Emily Richards prepares her pear stuffing in her Guelph, Ont., kitchen on Thursday Sept. 22, 2011. Turkey stuffing is one of those foods that commands great loyalty in some families, who make it holiday after holiday, year after year, sometimes generation after generation. THE CANADIAN PRESS/Tony Saxon.
Emily Richards prepares her pear stuffing in her Guelph, Ont., kitchen on Thursday Sept. 22, 2011. Turkey stuffing is one of those foods that commands great loyalty in some families, who make it holiday after holiday, year after year, sometimes generation after generation.
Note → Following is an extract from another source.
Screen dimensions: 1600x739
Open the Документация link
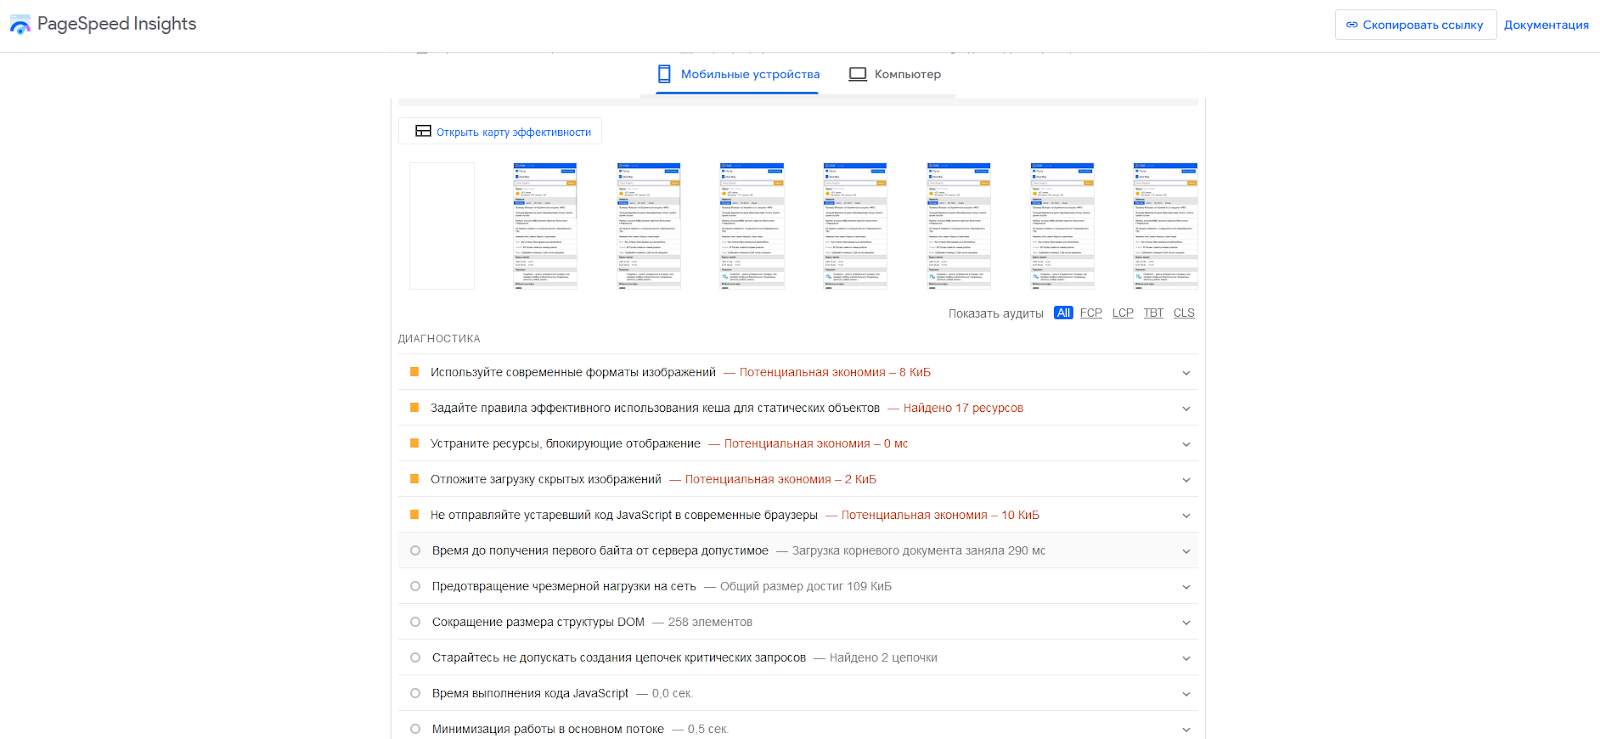click(1546, 25)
THE CANADIAN PRESS/Tony Saxon.

LONDON, Ont. – Turkey stuffing is one of those foods that commands great loyalty in some families, who make it holiday after holiday, year after year, sometimes generation after generation. You can try a new salad or change up dessert, but unless you want complaints, don’t mess with the stuffing.

“I think it’s a pretty strong tradition,” says Emily Richards of Guelph, Ont., home economist, cookbook author and former Food Network host. “For Thanksgiving dinners and any kind of holiday dinners, (most families) stick to the tried and true. The turkey is the centrepiece and the stuffing is as well. In my family, I make a mushroom stuffing and if that stuffing isn’t present, it’s not Thanksgiving.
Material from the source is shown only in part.